Requirement: Swap "radio button" for "checkbox" in the listing lines from the one containing "Tap the lock" through the one containing "Action: [x=950, y=320]", and return only those lines with nothing else changed.

Extracted information:
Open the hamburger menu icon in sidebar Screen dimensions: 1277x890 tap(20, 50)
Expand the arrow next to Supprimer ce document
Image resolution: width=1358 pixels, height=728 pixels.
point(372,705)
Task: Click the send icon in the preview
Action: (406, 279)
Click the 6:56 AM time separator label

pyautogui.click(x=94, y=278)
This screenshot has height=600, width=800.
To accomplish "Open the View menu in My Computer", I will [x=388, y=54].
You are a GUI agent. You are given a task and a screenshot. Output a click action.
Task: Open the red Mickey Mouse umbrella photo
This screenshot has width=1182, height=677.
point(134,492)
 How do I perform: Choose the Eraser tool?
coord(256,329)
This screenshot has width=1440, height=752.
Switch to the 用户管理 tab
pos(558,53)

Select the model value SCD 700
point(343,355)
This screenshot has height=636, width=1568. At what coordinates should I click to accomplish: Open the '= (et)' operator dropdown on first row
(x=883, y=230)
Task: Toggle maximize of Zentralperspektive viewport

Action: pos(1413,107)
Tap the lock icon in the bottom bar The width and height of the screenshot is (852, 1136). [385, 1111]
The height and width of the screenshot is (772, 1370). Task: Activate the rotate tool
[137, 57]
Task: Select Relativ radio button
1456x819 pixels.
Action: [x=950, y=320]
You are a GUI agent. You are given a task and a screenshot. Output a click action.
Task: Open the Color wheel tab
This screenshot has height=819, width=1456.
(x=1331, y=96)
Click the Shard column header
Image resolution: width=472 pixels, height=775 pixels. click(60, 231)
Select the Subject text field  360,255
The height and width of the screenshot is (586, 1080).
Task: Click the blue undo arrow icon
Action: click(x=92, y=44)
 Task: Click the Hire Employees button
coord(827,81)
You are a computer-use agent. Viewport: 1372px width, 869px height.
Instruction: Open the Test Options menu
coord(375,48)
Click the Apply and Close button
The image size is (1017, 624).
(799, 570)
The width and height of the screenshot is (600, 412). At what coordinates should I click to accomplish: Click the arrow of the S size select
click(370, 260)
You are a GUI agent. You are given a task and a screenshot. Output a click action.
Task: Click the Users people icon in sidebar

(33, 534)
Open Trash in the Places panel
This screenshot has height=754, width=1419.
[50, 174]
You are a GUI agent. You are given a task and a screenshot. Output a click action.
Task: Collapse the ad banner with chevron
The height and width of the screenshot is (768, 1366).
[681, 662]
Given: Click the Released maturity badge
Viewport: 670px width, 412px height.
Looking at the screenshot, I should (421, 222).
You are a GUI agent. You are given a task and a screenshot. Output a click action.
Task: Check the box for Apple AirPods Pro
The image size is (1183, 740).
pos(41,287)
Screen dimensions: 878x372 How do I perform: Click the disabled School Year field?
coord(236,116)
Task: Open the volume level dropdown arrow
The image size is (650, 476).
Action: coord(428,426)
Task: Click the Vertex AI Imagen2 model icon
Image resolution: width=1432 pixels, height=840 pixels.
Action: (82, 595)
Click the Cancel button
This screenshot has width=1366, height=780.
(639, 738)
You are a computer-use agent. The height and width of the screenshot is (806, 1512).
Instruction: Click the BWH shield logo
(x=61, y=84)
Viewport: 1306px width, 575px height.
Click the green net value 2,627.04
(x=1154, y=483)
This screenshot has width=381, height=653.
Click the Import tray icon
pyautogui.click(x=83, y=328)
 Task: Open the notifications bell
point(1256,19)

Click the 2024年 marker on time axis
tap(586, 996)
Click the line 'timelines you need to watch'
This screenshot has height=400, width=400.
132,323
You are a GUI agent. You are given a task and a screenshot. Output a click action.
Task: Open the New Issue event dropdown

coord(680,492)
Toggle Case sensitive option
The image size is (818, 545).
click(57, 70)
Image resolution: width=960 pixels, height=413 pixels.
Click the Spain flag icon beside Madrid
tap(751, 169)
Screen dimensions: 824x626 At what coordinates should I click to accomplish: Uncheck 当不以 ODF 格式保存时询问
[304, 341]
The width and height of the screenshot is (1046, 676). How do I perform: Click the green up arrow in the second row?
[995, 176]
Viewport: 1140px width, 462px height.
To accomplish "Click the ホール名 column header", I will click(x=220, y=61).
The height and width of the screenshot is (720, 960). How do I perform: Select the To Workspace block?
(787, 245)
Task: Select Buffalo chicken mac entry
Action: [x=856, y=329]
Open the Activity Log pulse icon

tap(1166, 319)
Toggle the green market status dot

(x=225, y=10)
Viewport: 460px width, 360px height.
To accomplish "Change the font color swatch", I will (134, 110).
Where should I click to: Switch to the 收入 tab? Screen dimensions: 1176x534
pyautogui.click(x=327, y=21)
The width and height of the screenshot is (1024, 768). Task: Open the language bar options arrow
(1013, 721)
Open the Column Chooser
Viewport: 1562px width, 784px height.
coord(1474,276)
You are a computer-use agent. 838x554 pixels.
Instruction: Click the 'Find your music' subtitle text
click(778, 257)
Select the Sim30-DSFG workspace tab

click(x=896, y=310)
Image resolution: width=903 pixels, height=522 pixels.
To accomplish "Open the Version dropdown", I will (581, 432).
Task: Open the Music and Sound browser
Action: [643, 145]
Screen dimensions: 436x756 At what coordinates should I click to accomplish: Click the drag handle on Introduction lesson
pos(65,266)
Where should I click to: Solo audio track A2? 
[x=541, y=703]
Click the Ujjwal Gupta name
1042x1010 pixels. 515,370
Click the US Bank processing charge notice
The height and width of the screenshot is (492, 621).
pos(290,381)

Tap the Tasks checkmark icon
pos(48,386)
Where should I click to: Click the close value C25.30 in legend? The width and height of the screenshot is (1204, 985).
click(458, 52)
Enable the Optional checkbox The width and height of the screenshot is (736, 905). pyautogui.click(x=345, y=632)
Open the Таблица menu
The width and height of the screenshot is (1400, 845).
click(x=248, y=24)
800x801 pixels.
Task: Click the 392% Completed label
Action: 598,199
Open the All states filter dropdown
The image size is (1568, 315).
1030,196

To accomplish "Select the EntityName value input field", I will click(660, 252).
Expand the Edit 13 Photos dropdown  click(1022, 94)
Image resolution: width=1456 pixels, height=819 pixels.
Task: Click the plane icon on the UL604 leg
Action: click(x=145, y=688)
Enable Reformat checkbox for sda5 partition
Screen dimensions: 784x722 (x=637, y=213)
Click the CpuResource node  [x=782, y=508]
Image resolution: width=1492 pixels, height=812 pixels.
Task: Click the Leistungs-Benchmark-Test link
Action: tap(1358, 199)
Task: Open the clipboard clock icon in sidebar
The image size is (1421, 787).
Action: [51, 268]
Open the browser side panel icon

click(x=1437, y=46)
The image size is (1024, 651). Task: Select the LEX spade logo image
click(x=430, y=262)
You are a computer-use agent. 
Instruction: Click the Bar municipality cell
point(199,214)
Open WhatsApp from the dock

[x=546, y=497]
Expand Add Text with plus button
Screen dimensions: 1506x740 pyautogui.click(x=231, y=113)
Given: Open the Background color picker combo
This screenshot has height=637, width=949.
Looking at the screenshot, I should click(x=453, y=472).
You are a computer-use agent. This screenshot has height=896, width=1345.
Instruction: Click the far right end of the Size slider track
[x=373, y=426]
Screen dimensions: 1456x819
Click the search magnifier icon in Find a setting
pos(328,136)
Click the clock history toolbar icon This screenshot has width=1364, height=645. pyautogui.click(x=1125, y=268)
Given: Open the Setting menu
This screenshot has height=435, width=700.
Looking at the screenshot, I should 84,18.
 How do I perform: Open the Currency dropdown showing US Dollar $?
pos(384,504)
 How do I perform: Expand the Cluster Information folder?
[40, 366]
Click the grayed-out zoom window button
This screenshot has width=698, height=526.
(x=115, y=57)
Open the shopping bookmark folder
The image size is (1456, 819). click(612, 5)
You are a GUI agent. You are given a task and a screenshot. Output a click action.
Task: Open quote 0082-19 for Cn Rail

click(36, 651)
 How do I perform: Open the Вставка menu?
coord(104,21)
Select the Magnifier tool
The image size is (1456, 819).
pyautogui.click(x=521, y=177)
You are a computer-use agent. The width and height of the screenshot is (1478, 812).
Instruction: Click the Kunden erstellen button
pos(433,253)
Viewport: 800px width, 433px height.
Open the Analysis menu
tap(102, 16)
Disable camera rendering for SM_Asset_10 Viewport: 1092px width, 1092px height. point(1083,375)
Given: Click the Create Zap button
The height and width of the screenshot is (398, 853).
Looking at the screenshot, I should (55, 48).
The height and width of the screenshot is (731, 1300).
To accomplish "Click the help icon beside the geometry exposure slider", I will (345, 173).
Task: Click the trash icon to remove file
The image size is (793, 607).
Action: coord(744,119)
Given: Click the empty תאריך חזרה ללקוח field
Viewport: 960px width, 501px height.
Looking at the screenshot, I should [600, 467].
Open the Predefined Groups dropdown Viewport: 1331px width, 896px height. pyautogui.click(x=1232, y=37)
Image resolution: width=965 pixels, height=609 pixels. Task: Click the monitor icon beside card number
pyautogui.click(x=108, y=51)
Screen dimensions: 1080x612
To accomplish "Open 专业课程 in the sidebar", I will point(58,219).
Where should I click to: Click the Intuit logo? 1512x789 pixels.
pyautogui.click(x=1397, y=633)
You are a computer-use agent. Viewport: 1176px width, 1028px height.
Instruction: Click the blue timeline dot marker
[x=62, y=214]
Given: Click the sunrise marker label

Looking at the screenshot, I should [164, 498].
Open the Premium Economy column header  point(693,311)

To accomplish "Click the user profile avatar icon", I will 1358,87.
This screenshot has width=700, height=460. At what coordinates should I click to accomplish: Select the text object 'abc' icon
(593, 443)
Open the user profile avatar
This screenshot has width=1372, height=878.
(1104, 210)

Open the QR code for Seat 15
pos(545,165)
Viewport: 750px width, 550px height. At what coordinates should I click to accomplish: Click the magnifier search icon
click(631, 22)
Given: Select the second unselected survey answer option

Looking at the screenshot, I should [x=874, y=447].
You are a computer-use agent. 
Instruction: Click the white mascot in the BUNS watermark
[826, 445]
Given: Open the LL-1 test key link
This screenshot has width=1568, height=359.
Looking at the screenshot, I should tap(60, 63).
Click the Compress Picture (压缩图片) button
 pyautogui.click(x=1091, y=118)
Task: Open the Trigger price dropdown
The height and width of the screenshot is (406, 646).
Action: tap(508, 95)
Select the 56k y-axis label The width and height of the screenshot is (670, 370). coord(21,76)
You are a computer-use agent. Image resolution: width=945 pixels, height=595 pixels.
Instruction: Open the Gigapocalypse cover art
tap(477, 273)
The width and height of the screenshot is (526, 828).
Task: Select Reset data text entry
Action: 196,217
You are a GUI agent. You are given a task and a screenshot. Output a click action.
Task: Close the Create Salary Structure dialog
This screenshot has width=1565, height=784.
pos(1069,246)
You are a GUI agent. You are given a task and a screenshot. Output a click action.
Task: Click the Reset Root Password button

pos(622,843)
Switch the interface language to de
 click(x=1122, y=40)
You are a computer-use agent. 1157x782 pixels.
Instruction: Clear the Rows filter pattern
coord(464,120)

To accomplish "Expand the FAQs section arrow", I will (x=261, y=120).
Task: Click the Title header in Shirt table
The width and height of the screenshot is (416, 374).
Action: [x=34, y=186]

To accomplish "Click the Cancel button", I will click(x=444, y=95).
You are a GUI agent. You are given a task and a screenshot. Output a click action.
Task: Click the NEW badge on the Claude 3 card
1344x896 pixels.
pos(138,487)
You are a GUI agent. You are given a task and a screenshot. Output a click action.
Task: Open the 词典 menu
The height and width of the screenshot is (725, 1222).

Solved problem:
Tap the lock icon in the bottom bar The width and height of the screenshot is (852, 1136). [385, 1111]
The height and width of the screenshot is (772, 1370). Task: Activate the rotate tool
[137, 57]
Task: Select Relativ checkbox
1456x819 pixels.
Action: [x=950, y=320]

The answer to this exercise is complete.